Keeping your loved ones’ winter health in check is incredibly important

Contagious diseases can go around at any time of year, but it is no secret that colds and flu are most common in the winter. Doctor’s surgeries tend to be busiest once the weather starts to get cooler. Not all winter health problems can be fixed by spending a few days relaxing on the sofa and eating chicken soup.

Colds and flu are not the only health problems that are more common in the winter than they are in the warmer months. Doctors and hospitals also see more cases of pneumonia, heart attacks, strokes, and depression more in the winter than they do in the summer.

Winter Health Risks

Some people are a higher risk than others of developing winter health problems. Young children and people over the age of 65 are at higher risk than other age groups of becoming seriously ill if they are infected with influenza.

As a way to keep safe, having the flu vaccine can help. The earlier you have it the more likely you avoid it before flu season is in full swing. Most doctors offer the flu vaccine, as can several high street pharmacists.

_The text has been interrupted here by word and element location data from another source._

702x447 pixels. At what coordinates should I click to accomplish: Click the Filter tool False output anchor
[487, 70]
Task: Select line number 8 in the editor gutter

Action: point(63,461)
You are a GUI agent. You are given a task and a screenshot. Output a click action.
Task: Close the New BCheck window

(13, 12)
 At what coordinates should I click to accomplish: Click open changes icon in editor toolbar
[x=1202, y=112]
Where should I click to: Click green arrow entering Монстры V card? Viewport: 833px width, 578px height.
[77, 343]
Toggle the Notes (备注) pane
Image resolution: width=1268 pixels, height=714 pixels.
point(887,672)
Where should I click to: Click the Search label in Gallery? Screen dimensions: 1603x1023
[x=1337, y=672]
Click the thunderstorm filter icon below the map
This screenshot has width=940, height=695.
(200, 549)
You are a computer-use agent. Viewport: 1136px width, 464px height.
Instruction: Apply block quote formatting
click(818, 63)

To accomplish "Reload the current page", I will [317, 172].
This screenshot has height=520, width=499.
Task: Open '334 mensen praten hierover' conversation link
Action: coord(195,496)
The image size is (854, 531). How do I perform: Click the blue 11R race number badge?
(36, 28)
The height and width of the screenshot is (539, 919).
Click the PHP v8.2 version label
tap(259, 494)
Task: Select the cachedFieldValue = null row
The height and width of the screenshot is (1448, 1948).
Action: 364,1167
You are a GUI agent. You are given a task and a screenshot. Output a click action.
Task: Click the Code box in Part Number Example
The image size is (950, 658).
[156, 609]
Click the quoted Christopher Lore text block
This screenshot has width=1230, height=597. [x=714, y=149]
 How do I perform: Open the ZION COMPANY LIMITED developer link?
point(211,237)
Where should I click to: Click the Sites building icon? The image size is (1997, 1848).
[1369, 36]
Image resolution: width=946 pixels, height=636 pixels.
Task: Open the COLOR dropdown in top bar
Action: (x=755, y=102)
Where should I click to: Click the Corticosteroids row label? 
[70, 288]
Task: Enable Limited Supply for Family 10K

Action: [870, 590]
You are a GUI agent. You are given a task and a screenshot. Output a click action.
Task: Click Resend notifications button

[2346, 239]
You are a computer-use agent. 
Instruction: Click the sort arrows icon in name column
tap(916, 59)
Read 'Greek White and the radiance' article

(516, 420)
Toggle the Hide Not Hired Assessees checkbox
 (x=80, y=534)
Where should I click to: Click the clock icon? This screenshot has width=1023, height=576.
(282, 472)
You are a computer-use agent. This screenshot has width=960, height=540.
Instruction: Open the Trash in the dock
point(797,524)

Older adults are the most vulnerable to pneumonia, heart attack, stroke, and depression at any time of year, but especially in the winter. The risk increases if they have chronic cardiovascular disease or kidney or lung problems.

Staying Warm Makes All the Difference

In addition to, and often overlapping with the elderly and people with chronic health conditions, the other group with the highest risk of winter health problems is people who do not have heating in their homes. Elderly people who live on a fixed income are especially vulnerable to not being able to pay for heating.

If you do not have heating in your home, you should take action before the weather gets cold and your health suffers. If you have relatives or friends who have heating in their homes, arrange to stay with them on the coldest days of the year. Loneliness also increases one’s vulnerability to many health problems, so having plans to visit your family and friends will help.

If you do not have any heated place to go, ask your doctor about options for getting heating this winter. You can also warm your bed with an electric blanket or a hot water bottle. Eat soup and drink hot tea when possible.

If you have elderly neighbors who have limited mobility, ask them about their plans to stay warm. If they are willing, take them grocery shopping before a particularly cold front. Offer to lend them your electric blanket if they do not have one, or invite them over for tea in your warm kitchen.